-- Task directions --
From the first line to the last, retype the records exactly without their images.

-- Records to process --
--*--
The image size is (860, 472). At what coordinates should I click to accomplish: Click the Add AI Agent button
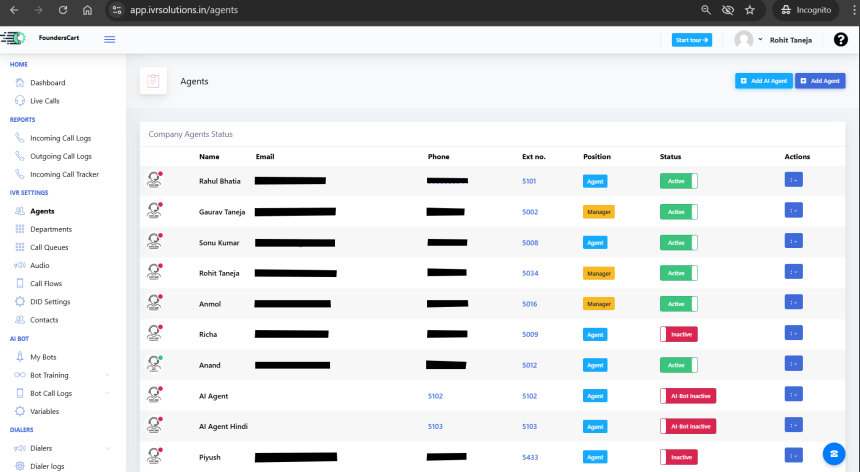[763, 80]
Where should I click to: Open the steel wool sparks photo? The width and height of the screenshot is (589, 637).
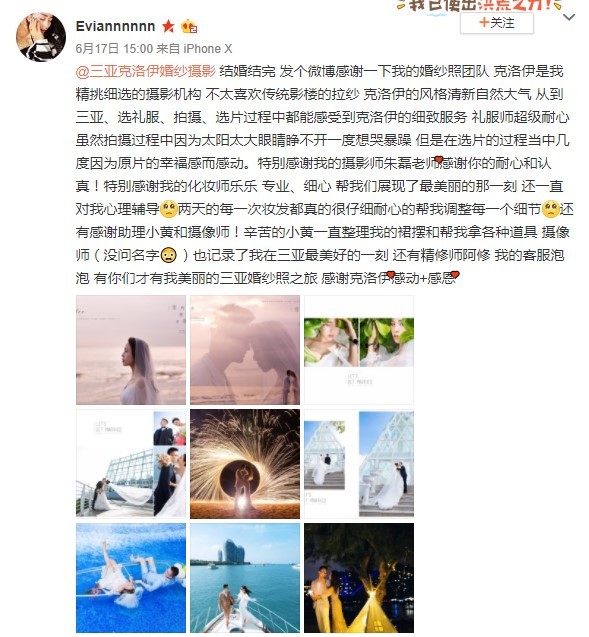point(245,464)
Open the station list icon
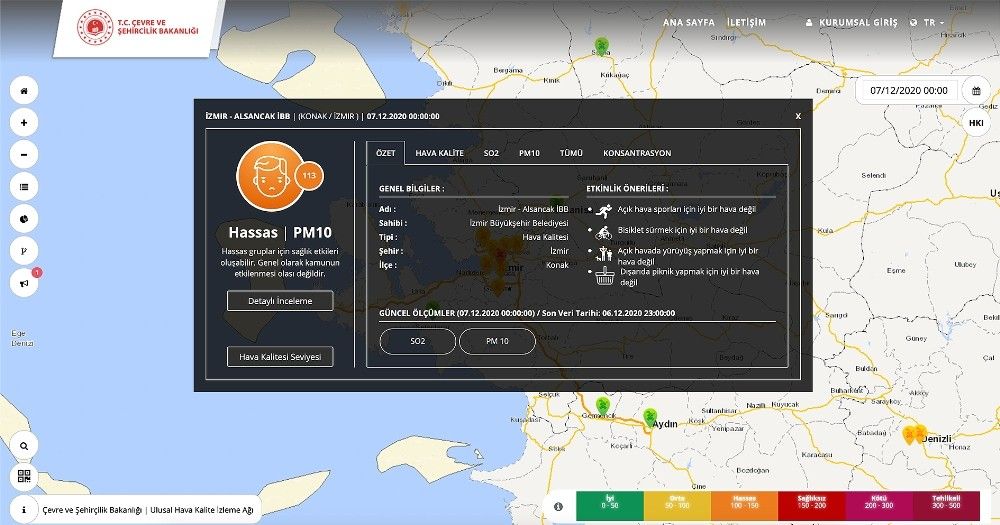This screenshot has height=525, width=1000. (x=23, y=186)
--*--
-- Written response --
The image size is (860, 472). At what coordinates should I click to accomplish: Click the Add AI Agent button
[763, 80]
Where should I click to: Open the steel wool sparks photo? The width and height of the screenshot is (589, 637).
point(245,464)
Open the station list icon
This screenshot has height=525, width=1000. (x=23, y=186)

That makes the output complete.